» Task
Of the entries below, restate word for word only the section that runs from the line with "The width and height of the screenshot is (786, 642)." to the line with "Task: Open meeting settings gear", counting both ends.

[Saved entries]
■ ■ ■

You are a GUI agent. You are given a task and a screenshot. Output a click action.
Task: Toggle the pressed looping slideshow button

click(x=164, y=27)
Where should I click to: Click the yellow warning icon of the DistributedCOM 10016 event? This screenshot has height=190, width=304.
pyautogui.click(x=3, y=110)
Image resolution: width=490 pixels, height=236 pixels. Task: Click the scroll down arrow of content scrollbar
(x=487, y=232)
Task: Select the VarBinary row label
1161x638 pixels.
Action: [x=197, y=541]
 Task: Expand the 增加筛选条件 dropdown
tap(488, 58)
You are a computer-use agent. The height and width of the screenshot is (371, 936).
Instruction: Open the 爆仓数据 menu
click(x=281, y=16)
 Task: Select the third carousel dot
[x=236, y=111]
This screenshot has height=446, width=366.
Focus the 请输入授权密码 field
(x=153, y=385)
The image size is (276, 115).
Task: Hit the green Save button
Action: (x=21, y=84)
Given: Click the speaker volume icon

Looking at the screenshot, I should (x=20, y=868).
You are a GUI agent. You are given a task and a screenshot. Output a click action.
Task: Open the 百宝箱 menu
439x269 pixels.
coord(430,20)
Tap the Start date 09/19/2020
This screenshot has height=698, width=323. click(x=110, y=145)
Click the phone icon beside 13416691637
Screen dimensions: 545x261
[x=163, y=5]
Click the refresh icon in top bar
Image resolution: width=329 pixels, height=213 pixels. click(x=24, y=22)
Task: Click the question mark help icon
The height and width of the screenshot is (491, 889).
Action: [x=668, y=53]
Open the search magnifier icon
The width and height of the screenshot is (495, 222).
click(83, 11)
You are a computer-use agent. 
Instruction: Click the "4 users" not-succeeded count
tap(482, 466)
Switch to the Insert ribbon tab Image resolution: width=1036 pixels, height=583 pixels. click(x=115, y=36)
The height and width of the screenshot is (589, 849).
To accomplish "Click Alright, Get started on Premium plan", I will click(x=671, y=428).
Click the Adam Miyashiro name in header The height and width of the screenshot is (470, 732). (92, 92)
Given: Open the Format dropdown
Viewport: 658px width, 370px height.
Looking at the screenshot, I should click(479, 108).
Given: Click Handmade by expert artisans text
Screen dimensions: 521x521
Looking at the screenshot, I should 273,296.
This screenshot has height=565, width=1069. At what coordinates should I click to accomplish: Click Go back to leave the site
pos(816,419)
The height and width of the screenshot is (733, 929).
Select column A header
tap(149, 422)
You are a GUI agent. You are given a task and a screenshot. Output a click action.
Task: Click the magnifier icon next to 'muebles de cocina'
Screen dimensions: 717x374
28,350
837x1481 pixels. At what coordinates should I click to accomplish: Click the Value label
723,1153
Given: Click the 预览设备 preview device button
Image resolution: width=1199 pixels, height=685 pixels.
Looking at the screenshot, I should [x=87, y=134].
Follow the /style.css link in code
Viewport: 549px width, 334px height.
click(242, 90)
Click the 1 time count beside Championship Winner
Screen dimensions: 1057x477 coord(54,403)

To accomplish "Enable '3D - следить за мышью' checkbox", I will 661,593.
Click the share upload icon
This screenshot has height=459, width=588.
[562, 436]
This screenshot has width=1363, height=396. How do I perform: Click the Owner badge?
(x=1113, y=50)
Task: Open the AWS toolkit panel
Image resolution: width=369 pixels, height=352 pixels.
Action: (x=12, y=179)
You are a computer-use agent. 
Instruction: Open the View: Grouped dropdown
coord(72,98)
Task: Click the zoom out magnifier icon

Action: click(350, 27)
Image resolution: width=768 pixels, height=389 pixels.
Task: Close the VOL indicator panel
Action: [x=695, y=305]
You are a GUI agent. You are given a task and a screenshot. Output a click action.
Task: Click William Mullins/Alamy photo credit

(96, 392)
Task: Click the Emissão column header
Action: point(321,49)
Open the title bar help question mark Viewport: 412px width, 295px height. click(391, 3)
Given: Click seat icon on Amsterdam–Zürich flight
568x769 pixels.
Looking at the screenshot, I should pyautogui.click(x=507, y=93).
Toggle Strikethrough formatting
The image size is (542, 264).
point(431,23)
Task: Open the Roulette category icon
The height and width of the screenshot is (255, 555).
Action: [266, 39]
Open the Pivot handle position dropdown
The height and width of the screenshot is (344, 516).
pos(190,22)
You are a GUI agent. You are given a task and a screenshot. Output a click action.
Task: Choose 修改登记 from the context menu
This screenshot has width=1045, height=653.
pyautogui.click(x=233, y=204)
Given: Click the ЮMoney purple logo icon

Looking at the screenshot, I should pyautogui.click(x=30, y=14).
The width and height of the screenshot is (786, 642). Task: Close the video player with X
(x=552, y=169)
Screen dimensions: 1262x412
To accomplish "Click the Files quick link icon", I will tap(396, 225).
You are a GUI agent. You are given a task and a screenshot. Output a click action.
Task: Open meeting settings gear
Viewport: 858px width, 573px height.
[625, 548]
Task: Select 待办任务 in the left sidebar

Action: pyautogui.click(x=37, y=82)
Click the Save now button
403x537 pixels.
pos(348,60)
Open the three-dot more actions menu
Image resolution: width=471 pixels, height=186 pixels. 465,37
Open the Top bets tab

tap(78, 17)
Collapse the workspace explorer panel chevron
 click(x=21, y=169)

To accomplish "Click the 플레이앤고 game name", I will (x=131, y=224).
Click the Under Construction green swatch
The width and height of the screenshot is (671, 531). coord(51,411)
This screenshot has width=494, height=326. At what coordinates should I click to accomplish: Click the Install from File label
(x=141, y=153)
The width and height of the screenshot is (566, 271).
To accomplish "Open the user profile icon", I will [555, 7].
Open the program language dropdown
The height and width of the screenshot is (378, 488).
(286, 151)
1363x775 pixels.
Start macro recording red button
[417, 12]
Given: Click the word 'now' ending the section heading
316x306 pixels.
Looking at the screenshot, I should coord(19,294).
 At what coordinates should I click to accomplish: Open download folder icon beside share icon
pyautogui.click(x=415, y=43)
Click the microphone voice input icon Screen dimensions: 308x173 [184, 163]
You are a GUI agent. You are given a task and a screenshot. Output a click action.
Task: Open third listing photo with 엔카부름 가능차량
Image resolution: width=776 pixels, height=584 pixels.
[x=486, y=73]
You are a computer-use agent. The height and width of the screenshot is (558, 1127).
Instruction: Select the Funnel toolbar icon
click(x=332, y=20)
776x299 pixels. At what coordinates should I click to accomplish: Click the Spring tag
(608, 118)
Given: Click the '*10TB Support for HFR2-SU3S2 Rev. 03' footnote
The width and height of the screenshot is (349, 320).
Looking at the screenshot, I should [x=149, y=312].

■ ■ ■

» Exercise output
The width and height of the screenshot is (786, 642). Task: Close the video player with X
(x=552, y=169)
Screen dimensions: 1262x412
To accomplish "Click the Files quick link icon", I will tap(396, 225).
You are a GUI agent. You are given a task and a screenshot. Output a click action.
Task: Open meeting settings gear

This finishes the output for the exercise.